The discussion would enable them to come up with the full story of the slave trade, as it happened to set the records straight.
"Its footprints are ever-present in archival sources, oral tradition, indigenous festivals, caves, slave baths and slave markets scattered all over the country and Africa," Professor James Anquandah, a member of the National Slave Route project, said.
He said until recently, there had been little importance attached to the history of the Trans-Atlantic Slave Trade, whose history needed to be revealed and told.
Professor Anquandah said such landmarks of the slave trade could be harnessed for tourism development of the slave trade. Researchers, historians and politicians from Africa and participants from the Diaspora, Europe among others, are attending the four-day conference, which began in Accra on Monday.
Dr Akosua Perbi of the History Department, University of Ghana, who spoke on the pre-colonial slave camps at Jenini in the Brong Ahafo Region, said Jenini still had a mass burial site where the slaves were buried.
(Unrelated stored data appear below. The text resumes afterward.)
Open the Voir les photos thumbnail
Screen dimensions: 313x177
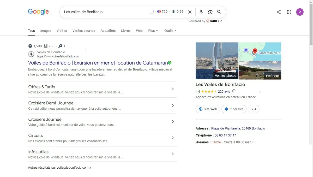coord(217,61)
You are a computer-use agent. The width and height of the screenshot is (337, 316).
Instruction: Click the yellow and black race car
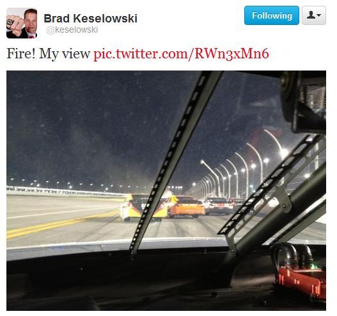click(x=142, y=207)
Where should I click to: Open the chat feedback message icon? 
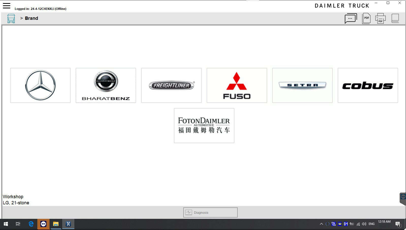coord(351,18)
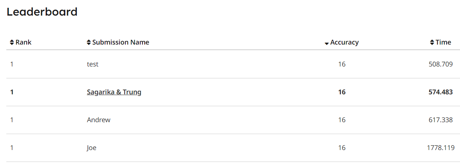Click the sort arrows icon beside Submission Name

[89, 42]
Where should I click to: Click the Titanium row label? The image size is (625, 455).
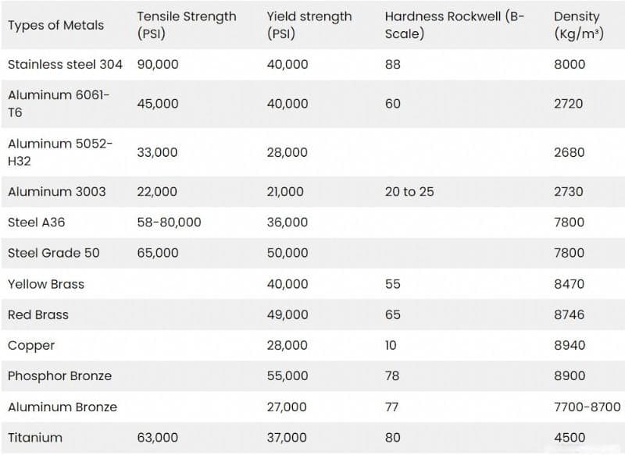pos(35,438)
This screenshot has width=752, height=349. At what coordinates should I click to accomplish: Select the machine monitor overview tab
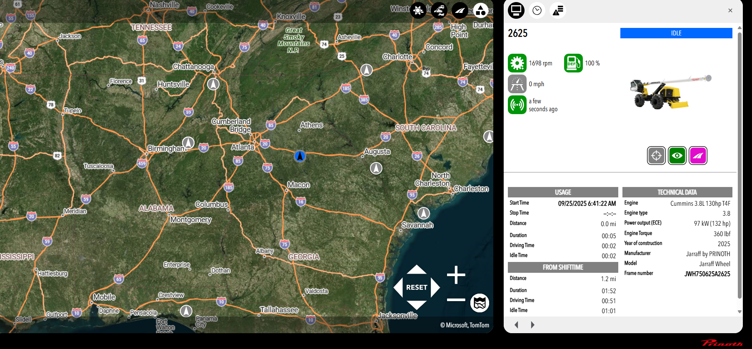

She said there was evidence that in Jenini one could find human bones lying outside houses that had been built on the burial site. "As people sweep their compounds everyday they could see frames of skulls on the ground, and whenever it rains, a lot of bones are washed away."
Dr Perbi said these also gave evidence to the slave trade and the existence of a slave camp at Jenini.
Professor Michel Doortmont of the University of Groningen in the Netherlands also gave evidence that there were still some descendants of Van der Noot de Geeter, a Dutch slave merchant, who was involved in the slave trade and established a family in Africa.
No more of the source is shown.